Goal
Rewrite the material from the line containing "Click the checkmark" up to and including the line containing "Image resolution: width=715" as a numbered list, leaving out blank lines.

Dataset records

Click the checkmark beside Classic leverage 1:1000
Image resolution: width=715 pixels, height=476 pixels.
...
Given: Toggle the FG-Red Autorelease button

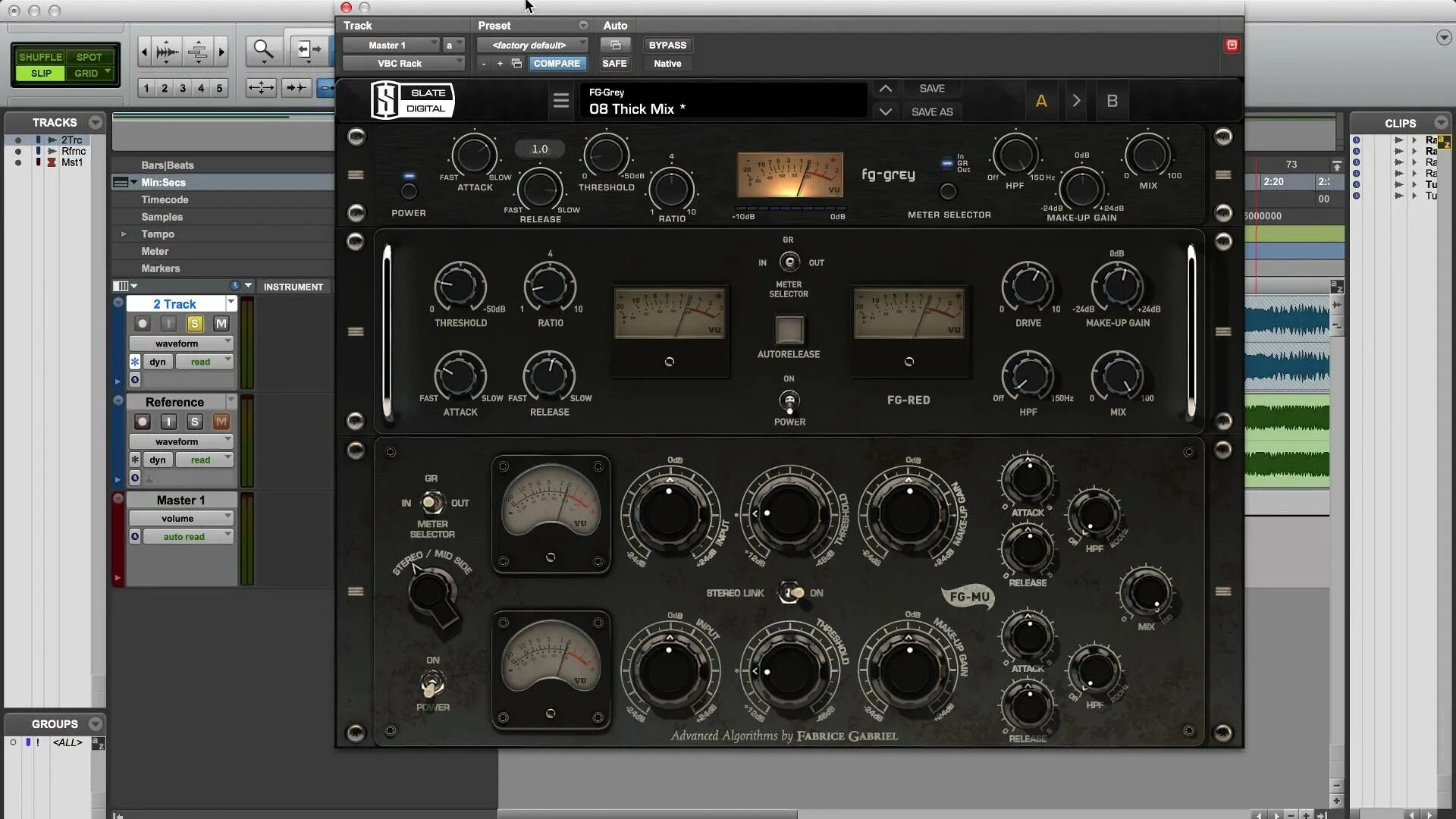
--
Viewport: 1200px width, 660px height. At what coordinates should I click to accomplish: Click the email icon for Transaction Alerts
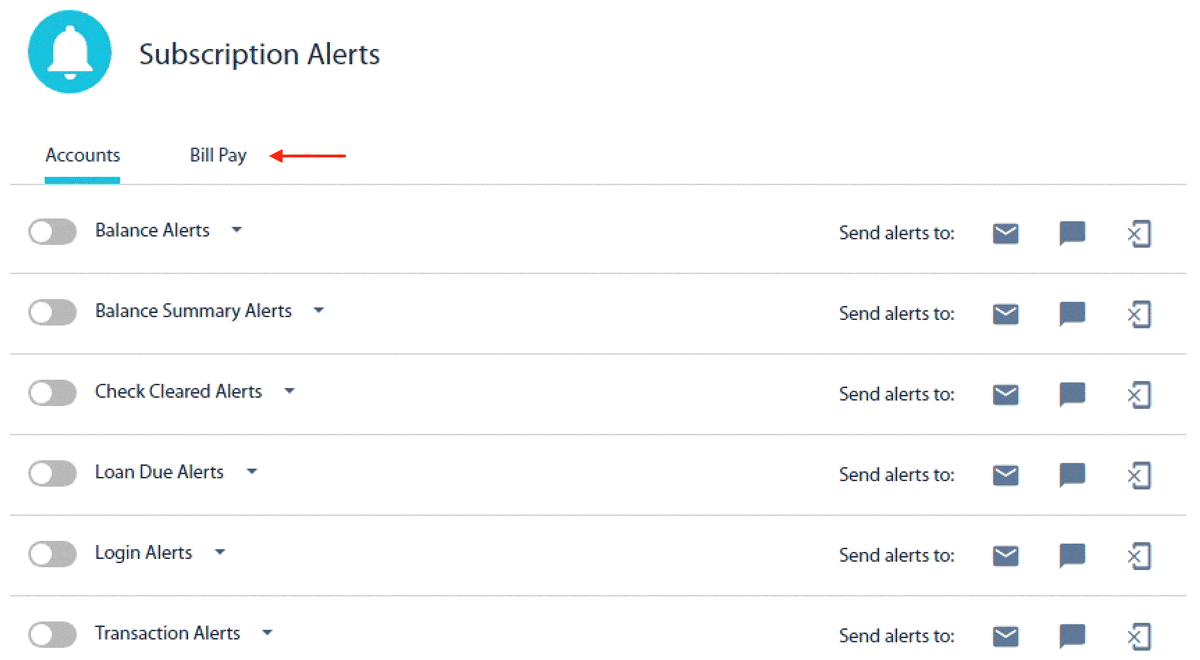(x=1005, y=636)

Result for this exercise
1. Click the checkmark beside Classic leverage 1:1000
2. Image resolution: width=715 pixels, height=476 pixels.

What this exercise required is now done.